4.It is now time to consider the question submitted by the Belgian court. It asks whether the mere suspension of the status of a member of the local staff following engagement for a trial period by the same Community institution is compatible with the status of a probationary official. To the extent to which the provisions contained in the Staff Regulations on the probationary period are taken as a basis, the answer must be in the affirmative. The legal rules governing the probationary period do not strike me as at all incompatible with keeping a pre-existing employment relationship in abeyance during that period. To the contrary, the temporary nature and the uncertain outcome of the probationary period justify, from the point of view of safeguarding the worker (the criterion on which the rules of labour law are based in every legal system), a solution which consists in not terminating prematurely and definitively a pre-existing employment relationship but in merely suspending it. If we then look at the general principles of the system governing the European Public Service, we find that the only principle which may be of relevance is the official's duty of allegiance to the institution which is expressed in Articles 11 to 19 of the Staff Regulations. I do not believe, however, that the retention of the pre-existing relationship can be regarded as conflicting with the duty of allegiance where, as in this case, the dormant relationship subsists with the same institution as the one in which the official is required to spend his probationary period. A situation of this kind rules out any conflict, even a potential one, between the interests of the administration and the keeping in abeyance of the original relationship. It might be possible to go so far as to state that the probationary official's interest in keeping his pre-existing relationship in a dormant state coincides with that of the administration in maintaining a link with a person who, in his capacity as a member of the local staff, has acquired specific experience in the performance of his duties.

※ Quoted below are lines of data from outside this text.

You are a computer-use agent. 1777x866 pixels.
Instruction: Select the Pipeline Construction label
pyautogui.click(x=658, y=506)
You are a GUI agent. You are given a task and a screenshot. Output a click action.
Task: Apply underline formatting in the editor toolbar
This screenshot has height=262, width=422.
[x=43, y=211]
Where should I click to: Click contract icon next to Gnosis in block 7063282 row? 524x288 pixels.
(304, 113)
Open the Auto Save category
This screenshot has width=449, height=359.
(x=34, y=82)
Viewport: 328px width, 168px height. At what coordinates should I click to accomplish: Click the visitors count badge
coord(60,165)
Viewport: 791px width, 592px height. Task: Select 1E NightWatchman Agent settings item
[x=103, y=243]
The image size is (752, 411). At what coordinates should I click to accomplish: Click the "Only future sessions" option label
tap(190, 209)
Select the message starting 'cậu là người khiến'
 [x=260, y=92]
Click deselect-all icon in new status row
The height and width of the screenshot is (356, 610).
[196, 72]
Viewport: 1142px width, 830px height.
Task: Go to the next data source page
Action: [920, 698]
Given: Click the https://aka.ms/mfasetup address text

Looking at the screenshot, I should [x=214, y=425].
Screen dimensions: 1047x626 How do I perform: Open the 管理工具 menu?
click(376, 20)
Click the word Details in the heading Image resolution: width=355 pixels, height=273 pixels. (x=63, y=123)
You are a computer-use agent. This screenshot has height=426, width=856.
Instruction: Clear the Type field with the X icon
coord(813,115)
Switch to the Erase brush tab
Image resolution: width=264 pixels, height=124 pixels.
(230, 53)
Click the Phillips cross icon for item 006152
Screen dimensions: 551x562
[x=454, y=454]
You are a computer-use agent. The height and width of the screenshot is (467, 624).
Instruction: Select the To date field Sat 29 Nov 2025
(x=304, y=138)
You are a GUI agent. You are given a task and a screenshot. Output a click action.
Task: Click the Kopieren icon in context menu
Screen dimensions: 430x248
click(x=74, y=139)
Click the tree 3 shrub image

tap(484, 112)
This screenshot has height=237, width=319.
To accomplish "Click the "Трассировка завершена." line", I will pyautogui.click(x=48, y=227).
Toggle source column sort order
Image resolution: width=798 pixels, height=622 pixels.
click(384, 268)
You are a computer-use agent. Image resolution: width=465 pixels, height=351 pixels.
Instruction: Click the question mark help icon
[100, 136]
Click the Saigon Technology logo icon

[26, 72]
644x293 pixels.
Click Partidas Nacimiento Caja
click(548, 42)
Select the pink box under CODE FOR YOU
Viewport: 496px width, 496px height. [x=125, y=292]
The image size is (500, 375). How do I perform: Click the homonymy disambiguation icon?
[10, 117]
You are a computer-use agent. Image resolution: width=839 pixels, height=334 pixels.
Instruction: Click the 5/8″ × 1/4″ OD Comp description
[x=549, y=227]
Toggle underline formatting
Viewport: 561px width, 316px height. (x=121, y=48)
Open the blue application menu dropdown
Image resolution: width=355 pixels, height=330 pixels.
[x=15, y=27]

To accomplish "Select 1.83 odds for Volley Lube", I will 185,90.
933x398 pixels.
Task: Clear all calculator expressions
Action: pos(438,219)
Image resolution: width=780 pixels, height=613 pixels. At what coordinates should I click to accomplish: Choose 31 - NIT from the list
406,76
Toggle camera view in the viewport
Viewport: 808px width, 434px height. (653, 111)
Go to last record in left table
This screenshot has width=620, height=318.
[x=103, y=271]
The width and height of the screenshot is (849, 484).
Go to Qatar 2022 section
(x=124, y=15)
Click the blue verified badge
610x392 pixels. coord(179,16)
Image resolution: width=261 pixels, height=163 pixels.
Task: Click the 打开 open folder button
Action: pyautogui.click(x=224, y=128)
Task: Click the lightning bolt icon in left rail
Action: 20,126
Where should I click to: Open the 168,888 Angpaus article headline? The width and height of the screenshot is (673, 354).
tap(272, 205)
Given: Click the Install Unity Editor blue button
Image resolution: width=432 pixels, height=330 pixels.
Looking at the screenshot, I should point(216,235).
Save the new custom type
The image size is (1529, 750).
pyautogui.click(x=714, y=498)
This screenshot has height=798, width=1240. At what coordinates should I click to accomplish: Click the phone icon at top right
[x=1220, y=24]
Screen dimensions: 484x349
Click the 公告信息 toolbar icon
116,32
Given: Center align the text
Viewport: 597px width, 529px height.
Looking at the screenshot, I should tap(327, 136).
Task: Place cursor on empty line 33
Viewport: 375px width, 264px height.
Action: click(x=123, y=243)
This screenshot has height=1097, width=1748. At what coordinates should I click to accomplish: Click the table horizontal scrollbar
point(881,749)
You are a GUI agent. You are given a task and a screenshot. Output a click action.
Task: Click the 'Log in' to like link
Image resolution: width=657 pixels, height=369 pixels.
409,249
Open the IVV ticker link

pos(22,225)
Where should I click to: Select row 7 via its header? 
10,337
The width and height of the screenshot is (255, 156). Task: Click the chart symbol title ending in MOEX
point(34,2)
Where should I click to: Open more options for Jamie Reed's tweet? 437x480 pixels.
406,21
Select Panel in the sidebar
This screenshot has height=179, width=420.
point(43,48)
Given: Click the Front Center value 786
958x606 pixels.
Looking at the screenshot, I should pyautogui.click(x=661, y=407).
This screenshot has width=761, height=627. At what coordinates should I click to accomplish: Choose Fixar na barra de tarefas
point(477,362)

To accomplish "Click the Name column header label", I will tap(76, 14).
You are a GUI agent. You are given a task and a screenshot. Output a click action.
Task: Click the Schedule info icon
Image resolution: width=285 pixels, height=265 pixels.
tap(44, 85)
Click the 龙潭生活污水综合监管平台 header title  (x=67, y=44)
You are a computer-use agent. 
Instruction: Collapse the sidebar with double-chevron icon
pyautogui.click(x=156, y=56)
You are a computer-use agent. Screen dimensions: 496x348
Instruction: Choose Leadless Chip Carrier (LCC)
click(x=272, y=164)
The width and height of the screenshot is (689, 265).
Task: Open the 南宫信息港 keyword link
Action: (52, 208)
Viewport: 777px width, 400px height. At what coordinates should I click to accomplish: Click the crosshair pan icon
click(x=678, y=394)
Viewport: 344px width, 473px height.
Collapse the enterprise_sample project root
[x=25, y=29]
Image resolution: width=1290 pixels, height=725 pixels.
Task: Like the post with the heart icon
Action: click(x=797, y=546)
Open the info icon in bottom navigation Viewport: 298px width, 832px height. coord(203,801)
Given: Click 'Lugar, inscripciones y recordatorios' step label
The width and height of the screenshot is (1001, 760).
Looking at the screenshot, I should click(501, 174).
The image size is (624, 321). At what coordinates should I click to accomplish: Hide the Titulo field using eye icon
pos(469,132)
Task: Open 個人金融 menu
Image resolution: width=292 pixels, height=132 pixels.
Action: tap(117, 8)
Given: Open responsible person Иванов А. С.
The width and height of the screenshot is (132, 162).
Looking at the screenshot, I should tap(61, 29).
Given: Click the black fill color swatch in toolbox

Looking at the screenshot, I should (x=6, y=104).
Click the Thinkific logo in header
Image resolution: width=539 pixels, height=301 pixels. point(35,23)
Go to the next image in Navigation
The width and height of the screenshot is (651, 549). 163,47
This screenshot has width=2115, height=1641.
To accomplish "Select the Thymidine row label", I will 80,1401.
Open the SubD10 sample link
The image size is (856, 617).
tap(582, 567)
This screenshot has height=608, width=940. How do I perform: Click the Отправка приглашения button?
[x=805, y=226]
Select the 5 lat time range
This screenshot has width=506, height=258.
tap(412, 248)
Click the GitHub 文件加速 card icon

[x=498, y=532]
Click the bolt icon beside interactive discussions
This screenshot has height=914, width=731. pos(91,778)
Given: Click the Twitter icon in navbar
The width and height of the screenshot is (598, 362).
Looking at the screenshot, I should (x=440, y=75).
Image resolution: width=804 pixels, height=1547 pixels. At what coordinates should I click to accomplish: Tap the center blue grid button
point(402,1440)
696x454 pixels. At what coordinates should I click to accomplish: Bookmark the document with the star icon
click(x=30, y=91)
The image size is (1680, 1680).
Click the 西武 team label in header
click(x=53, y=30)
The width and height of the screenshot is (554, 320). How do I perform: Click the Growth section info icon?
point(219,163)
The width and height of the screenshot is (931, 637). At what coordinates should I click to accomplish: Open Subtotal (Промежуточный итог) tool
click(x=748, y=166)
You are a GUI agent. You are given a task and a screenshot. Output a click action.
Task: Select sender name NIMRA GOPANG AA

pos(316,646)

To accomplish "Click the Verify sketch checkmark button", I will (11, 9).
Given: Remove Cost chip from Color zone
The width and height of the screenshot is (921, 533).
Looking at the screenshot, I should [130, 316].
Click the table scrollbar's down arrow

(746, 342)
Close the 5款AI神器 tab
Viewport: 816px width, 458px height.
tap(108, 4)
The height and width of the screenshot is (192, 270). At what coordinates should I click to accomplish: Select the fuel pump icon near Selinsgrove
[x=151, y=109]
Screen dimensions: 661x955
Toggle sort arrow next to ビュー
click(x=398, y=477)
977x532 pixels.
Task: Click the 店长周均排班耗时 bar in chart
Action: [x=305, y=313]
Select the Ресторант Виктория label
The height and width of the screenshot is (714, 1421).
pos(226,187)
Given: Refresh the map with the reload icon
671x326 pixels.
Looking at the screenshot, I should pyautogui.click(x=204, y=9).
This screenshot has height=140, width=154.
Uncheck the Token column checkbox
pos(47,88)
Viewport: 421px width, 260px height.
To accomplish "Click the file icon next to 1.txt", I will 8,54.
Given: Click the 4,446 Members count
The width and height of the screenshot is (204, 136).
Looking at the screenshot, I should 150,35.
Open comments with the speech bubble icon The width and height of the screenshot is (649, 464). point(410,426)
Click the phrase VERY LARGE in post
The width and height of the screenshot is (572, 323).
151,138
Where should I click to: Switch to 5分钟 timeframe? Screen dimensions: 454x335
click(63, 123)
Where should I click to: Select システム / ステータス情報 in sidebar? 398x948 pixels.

Secondly, it is necessary to take account of the provisions of the Conditions of Employment of Other Servants and, in particular, of those applicable to local staff. None of these provisions, however, lays down, directly or indirectly, that the keeping in abeyance of the status of a member of the local staff is incompatible with the status of a probationary official. Even in that case, the incompatibility might, in an abstract sense, be viewed in terms of the duty of allegiance but this time with reference to the status of a member of the local staff and no longer to that of an official. In my opinion, however, to accept the status of a probationary official does not involve, in a case such as the one in point, a breach of that duty. The consideration referred to above is applicable, namely that the probationary official is employed by the same institution which engaged him as a member of the local staff.

5.Thirdly, it is necessary to examine the rules adopted by the Commission laying down the conditions of employment of its local staff serving in Brussels. It is significant that provision for suspending the performance of the contract is made by more than one article, (Articles 12 (4), 22 (1) (a) and 22 (a) (1)) and that in particular Article 12 (4) envisages such suspension “in the cases provided for in the Belgian law relating to contracts of work or employment” and lists a series of specific instances (as shown by the use of the adverbial phrase “in particular”). That provision contains an unequivocal reference to the law of the place of employment and provides for the suspension, for the benefit of members of the local staff, of their contract of employment whenever such suspension is permitted under the Belgian legal system. The assessment of this issue in the present case is of course a matter for the court hearing the main action.

(*) Translated from the Italian.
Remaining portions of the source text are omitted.